Marion Lühring ist Redakteurin der ver.di publik

Die Kinderarmut wächst - mit Nachteilen für das ganze Leben, denn arm bleibt arm. Zwar ist der Stand der Forschung zu den Folgen von Kinderarmut in Deutschland insgesamt noch dünn, vor allen Dingen über einen längeren Zeitraum, doch was Expertinnen und Experten der Bertelsmann-Stiftung basierend auf der Statistik der Bundesagentur für Arbeit offenlegen, müsste jedem verantwortungsvollen Politiker die Schamesröte ins Gesicht treiben: Die Berechnung der Hartz-IV-Sätze genügt nicht für die Bedarfe der Kinder, so das Ergebnis der Forscher.

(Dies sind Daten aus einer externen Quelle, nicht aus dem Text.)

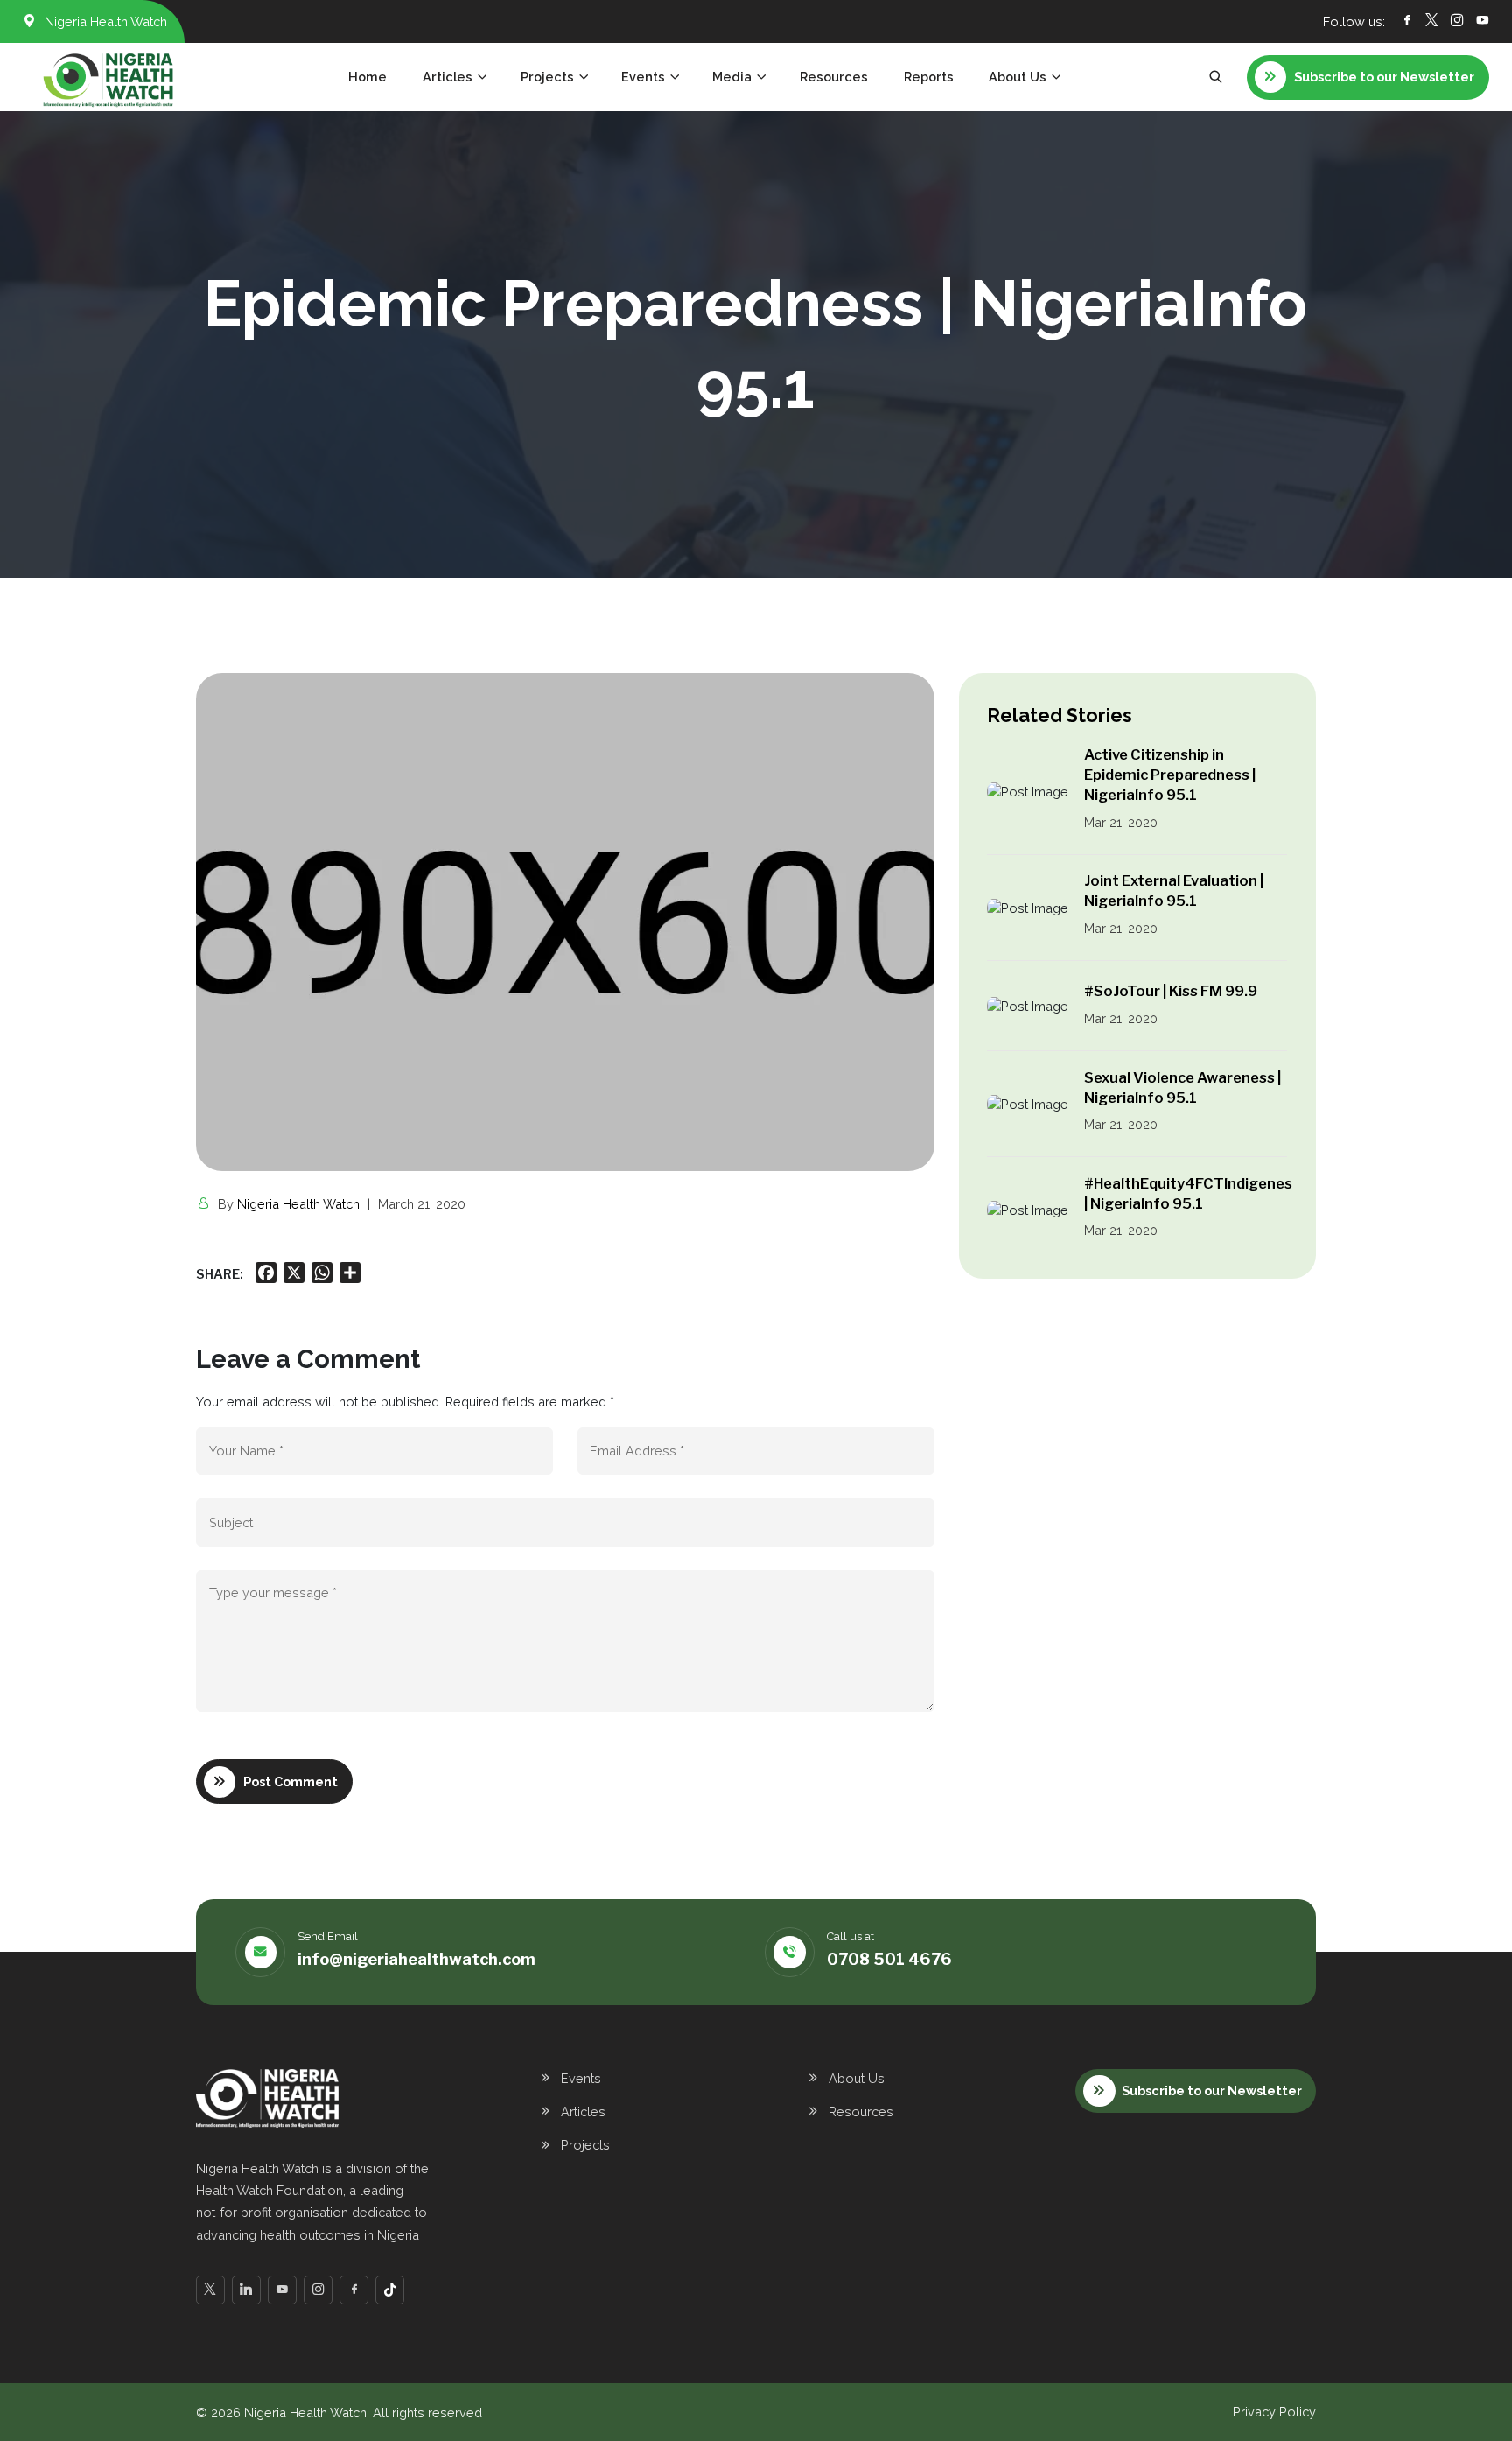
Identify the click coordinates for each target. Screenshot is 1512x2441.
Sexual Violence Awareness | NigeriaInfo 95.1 (1182, 1087)
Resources (834, 76)
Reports (929, 76)
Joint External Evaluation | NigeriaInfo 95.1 (1174, 890)
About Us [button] (1017, 76)
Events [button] (643, 76)
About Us (857, 2078)
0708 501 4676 (889, 1959)
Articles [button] (447, 76)
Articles (583, 2111)
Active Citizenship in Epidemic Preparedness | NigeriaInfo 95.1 (1170, 774)
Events (581, 2078)
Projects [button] (547, 76)
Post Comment (290, 1781)
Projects (585, 2144)
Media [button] (732, 76)
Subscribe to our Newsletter (1212, 2090)
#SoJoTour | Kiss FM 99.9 (1170, 991)
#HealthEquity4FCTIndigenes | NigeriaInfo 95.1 (1188, 1193)
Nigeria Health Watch (298, 1203)
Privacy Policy (1274, 2411)
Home (367, 76)
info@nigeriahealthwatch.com (417, 1959)
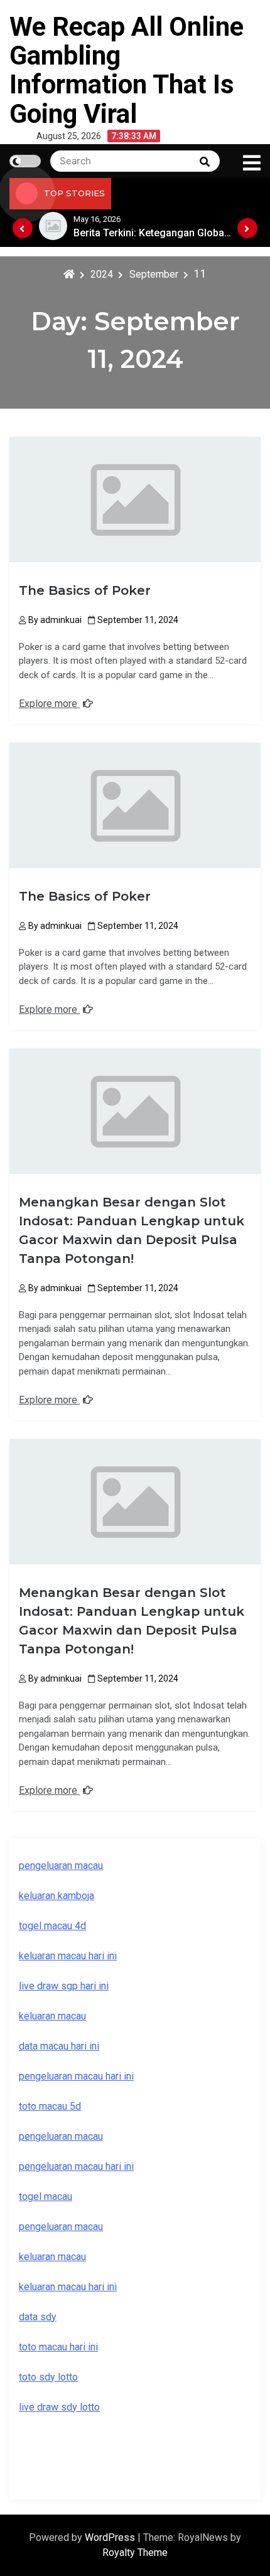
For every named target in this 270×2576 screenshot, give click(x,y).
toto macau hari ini (58, 2347)
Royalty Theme (135, 2552)
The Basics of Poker (85, 590)
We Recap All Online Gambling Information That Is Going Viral (126, 70)
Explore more (49, 703)
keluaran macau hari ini (68, 1956)
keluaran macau (52, 2016)
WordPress (111, 2537)
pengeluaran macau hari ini (76, 2076)
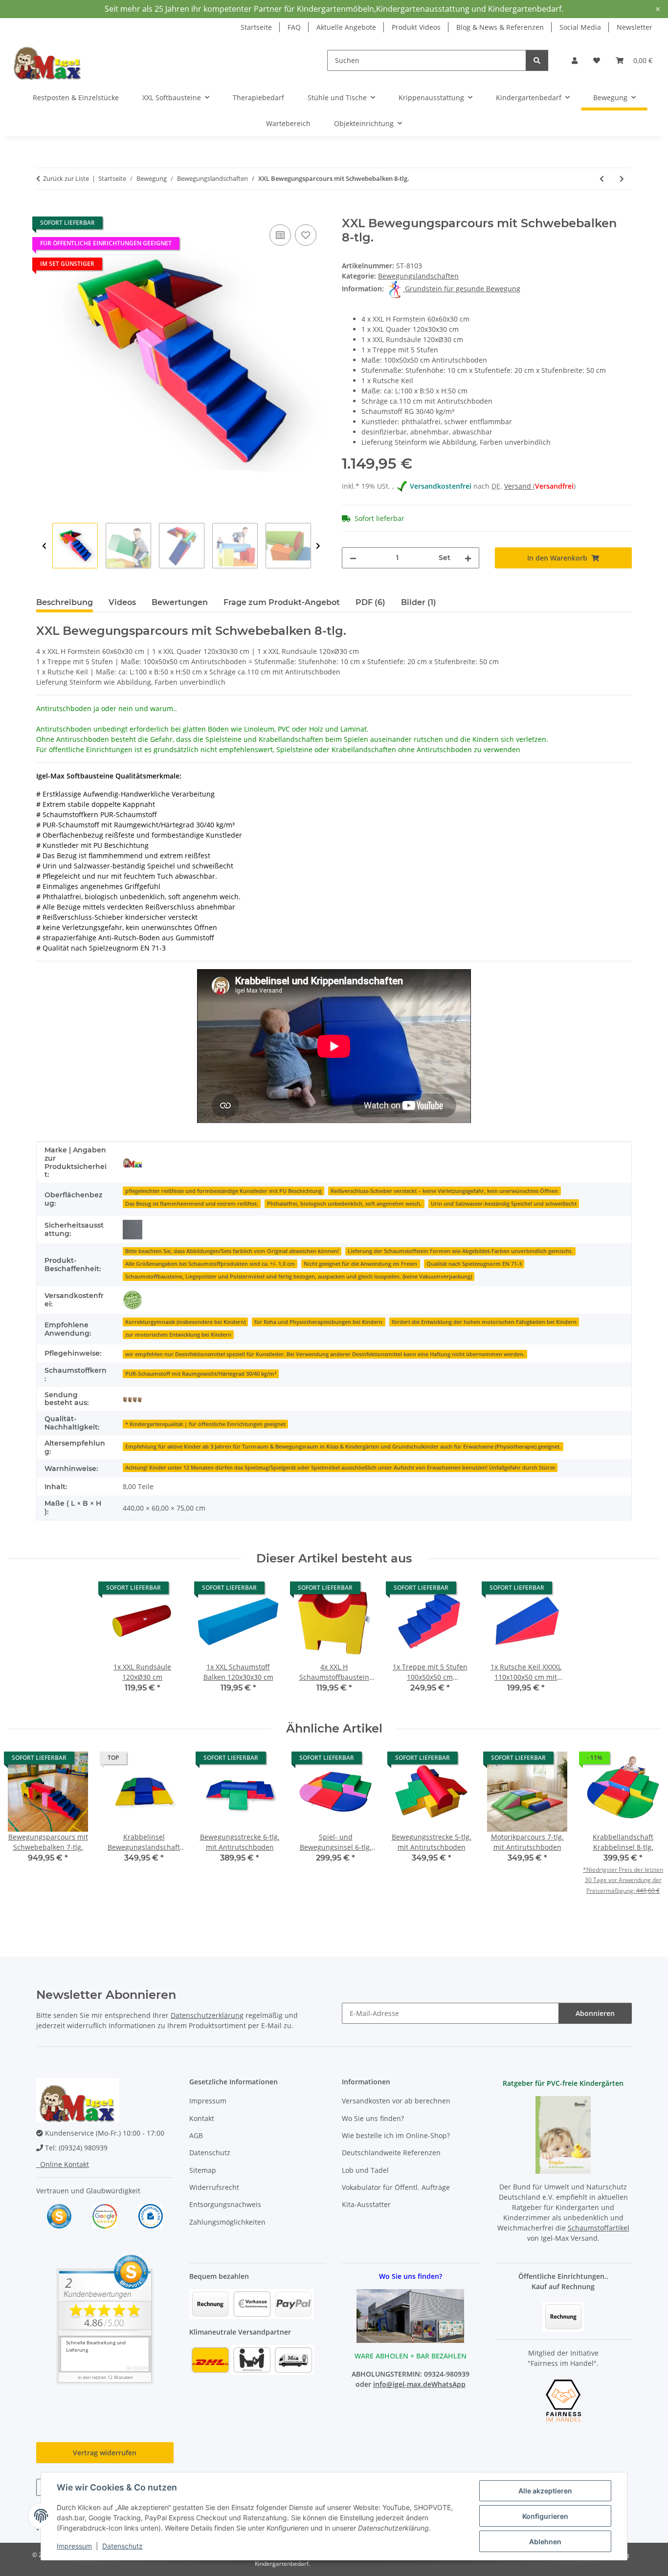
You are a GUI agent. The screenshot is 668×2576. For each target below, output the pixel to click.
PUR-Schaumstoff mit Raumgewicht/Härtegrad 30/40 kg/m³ (200, 1373)
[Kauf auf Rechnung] (563, 2316)
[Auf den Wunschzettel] (305, 235)
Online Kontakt (62, 2164)
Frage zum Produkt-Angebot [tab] (281, 602)
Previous (44, 546)
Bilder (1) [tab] (418, 602)
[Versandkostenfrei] (132, 1300)
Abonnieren (595, 2013)
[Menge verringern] (353, 558)
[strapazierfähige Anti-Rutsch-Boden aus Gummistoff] (132, 1229)
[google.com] (104, 2215)
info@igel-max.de (402, 2384)
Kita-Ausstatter (366, 2204)
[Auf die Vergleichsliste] (280, 235)
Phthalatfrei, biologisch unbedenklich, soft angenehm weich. (344, 1203)
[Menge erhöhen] (468, 558)
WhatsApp (448, 2384)
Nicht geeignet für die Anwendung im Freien (360, 1263)
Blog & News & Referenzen (500, 27)
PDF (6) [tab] (370, 602)
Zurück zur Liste (66, 178)
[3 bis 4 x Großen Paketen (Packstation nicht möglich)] (132, 1399)
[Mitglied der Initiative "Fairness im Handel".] (563, 2399)
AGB (196, 2135)
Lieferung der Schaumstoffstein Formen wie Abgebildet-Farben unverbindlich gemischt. (460, 1251)
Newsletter (634, 27)
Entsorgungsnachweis (225, 2204)
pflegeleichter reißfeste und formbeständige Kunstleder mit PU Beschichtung (223, 1191)
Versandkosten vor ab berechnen (396, 2100)
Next (318, 546)
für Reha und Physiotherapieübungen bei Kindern (318, 1322)
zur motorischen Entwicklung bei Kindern (178, 1334)
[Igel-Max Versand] (132, 1162)
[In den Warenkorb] (44, 211)
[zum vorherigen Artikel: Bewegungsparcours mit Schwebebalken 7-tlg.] (602, 178)
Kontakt (201, 2118)
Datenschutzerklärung (207, 2015)
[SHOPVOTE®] (59, 2215)
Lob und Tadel (365, 2170)
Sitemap (202, 2170)
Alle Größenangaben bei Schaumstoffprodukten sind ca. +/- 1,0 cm (210, 1263)
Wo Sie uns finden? (373, 2118)
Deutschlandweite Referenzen (391, 2152)
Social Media (580, 27)
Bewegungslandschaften (418, 276)
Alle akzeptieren (545, 2491)
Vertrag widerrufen (104, 2452)
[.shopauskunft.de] (150, 2215)
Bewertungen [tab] (180, 602)
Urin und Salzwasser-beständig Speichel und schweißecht (504, 1203)
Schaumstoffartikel (598, 2227)
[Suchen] (537, 60)
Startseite (256, 27)
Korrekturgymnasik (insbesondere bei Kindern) (185, 1322)
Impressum (74, 2546)
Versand (518, 486)
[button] (574, 60)
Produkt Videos (416, 27)
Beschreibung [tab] (64, 602)
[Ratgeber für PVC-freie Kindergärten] (563, 2134)
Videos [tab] (122, 602)
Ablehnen (545, 2541)
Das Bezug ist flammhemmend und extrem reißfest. (191, 1203)
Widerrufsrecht (214, 2187)
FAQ (294, 27)
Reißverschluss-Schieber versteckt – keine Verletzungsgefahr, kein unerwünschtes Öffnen (444, 1191)
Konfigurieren (545, 2516)
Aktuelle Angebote (346, 27)
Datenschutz (122, 2546)
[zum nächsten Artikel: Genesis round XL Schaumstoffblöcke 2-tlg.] (622, 178)
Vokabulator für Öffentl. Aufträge (396, 2187)
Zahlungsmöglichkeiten (227, 2222)
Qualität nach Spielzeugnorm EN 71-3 (474, 1263)
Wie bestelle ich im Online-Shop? (396, 2135)
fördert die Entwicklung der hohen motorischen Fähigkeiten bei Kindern (484, 1322)
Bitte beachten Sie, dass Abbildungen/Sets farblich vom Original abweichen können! (232, 1251)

Das bisherige System, das sich am unteren Einkommensrand der Gesellschaft orientiert, reicht nicht für ein gutes Aufwachsen und Teilhabe an der Gesellschaft. Und je länger die Kinder in Armut leben, desto gravierender sind die Folgen: Sie wachsen isolierter auf, haben gesundheitliche Nachteile und häufiger Probleme auf dem Bildungsweg. Sie haben oft kein eigenes Zimmer und damit auch keinen Rückzugsort, beispielsweise um in Ruhe lernen zu können. Für außerschulische Bildung oder Hobbys fehlt das Geld. Insgesamt haben sie schlechtere Lernergebnisse und können ihre individuellen Begabungen nicht völlig entfalten.

Jeder weiß, ein verpatzter Start bei sportlichen Wettkämpfen ist in der Regel nicht mehr aufholbar, im schulisch-beruflichen Leben ist das nicht anders. Wer unter schlechteren Lernbedingungen startet, bringt schlechtere Ergebnisse, als er könnte. Und das ist das Traurige: Diese Kinder könnten es besser machen. Doch das Aufwachsen in Armut wird zur Chancenbremse. Sie leiden ihr Leben lang unter dem missglückten Start.

Mit Blick auf die langfristigen Folgen haben die aktuellen Zahlen ein besonders drückendes Gewicht: Von den rund 2 Millionen Kindern, die in finanzieller Armut aufwachsen, sind 57 Prozent zwischen 7 und 15 Jahren im Schnitt mehr als drei Jahre auf staatliche Grundsicherung angewiesen. Viel zu lange, um da noch auf gleiche Chancen hoffen zu können.